During the game, Emily recognizes the unnamed woman from Pier 33 as Lucy Leonard after spotting her author photo in a copy of
The Twain Conspiracy in the prison library. When Emily notices Lucy slipping toward the cellblocks, she follows her into the restricted A-Block area. A loud clang signals that someone has shut the cage gate behind her; she glimpses Fiona walking away. Trapped, Emily descends into the dungeon beneath the prison, the remnants of the original military citadel built on Alcatraz in the 1800s. She encounters Lucy, who explains she came to search the tunnels for evidence about Harriet Beecher Stowe's son, Frederick, who disappeared in San Francisco in 1871. Unable to exit through the locked gate, Lucy navigates the tunnels to a hatch beneath the old Alcatraz morgue. Emily hammers on the morgue door using the rhythmic knock she and James share; James recognizes the pattern, and Matthew picks the lock to free them.

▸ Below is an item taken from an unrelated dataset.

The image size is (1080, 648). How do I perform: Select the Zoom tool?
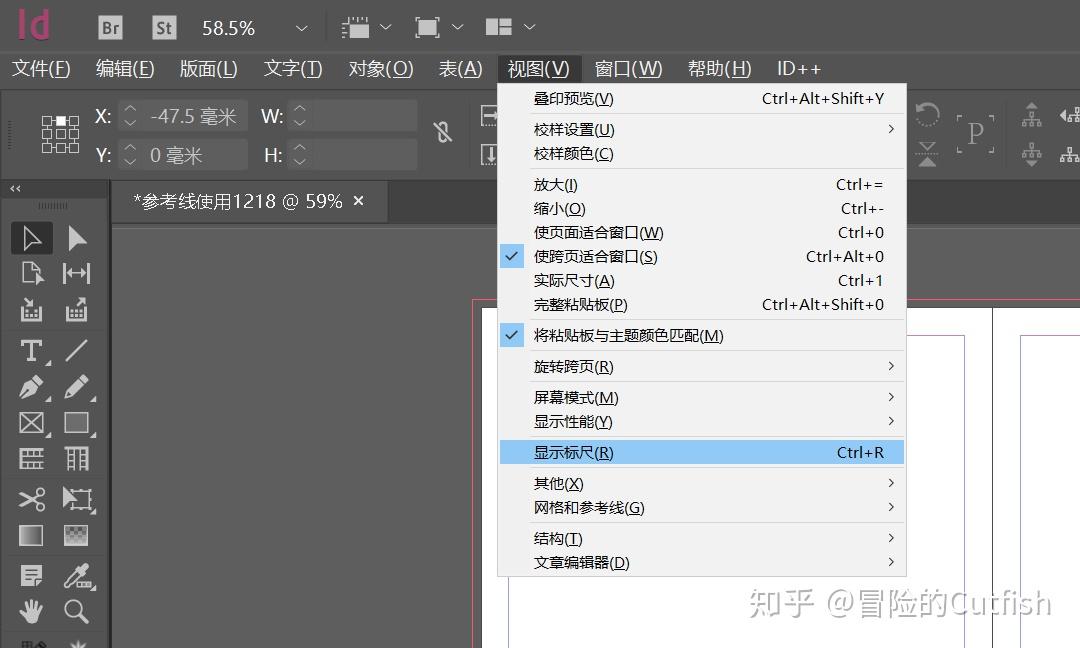point(74,611)
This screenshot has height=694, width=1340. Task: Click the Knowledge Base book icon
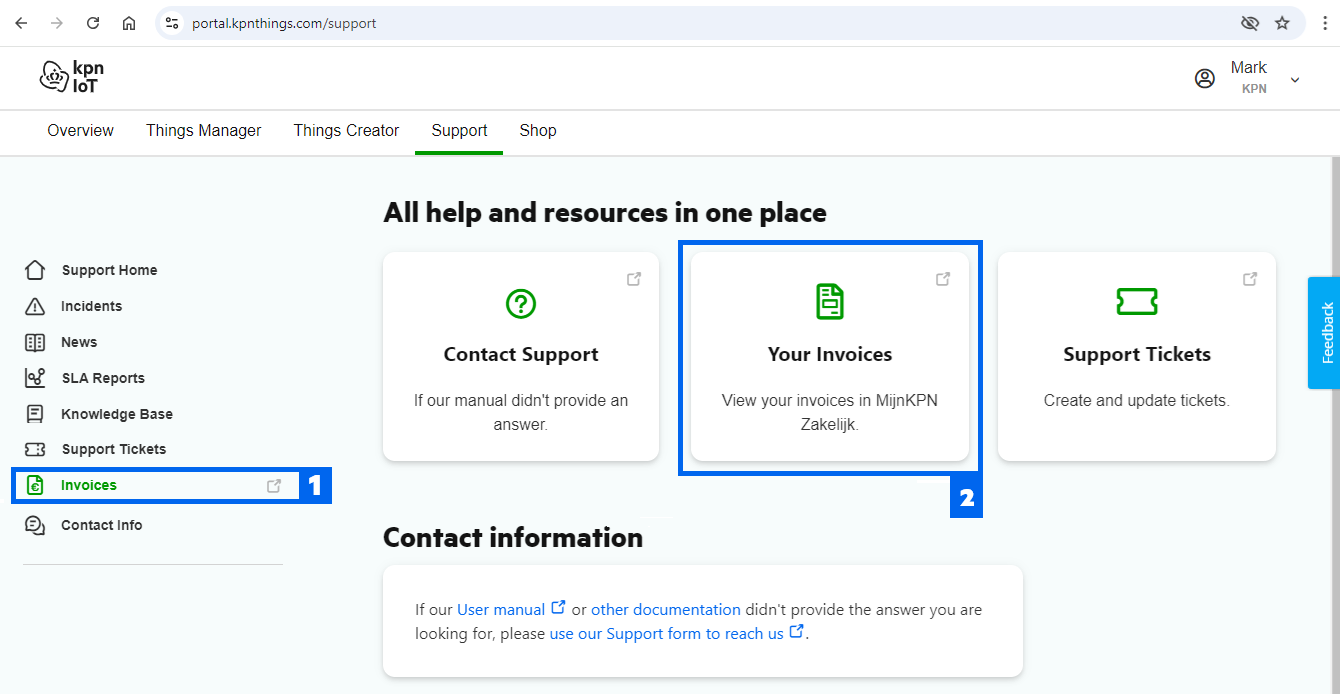point(35,414)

Rejoining the game, Emily learns that Fiona confessed to planting the bracelet in Matthew's pocket under pressure from her mother, who hoped to impress Errol Roy. Both have been removed from the game. The group retrieves a final puzzle from the dining hall, a math-image sheet connected to an earlier tip that ordering a roast beef sandwich from the food counter would yield a clue. However, Matthew recalls that Roy's opening statement contained a deliberate misspelling of "some" as "sum," signaling that math puzzles are red herrings. Emily proposes that Roy's first clue, "I KNOW YOUR SECRET," was not actually wrong: Certain letters on the card are printed differently, and the distinct letters O, Y, and R spell "ROY." The full solution is "ROY IS YOUR MAN."
Before they can submit their answer, Mr. Quisling, Emily's teacher, and his girlfriend, Miss Linden, a research librarian, arrive with the same solution. Hollister searches for Roy but returns with only an envelope. Griswold reads Roy's letter aloud: Roy confesses that he was born Clarence Anglin, inmate #1485, one of the three men who escaped Alcatraz in 1962. His brother John and Frank Morris did not survive the bay crossing, but he did. Reading books gave him a second life, and inspired by Dashiell Hammett, he began writing mysteries, eventually returning to the United States under the name Errol Roy. Unable to face prison at his advanced age, he has disappeared once again, leaving $100,000 for Hollister's bookstore and the rest of his wealth to the American Library Association for prison literacy programs. Roy sails his catamaran away from Alcatraz under a cloudy night sky, heading toward the Golden Gate Bridge and the open ocean, echoing the image of freedom from
A Body in the Alley.
The following Sunday, Emily, James, and their families gather at Hollister's newly rebuilt bookstore for its grand reopening. James wrestles with his complicated feelings about loving Roy's books while grappling with the author's criminal past. Hollister gives a speech thanking the community and encouraging everyone to believe more people are rooting for them to succeed than hoping they fail. Emily and James settle into the store's reading loft with a puzzle book. When Matthew reads them the clue "When a mystery is solved (two words)," they answer in unison: "Case closed."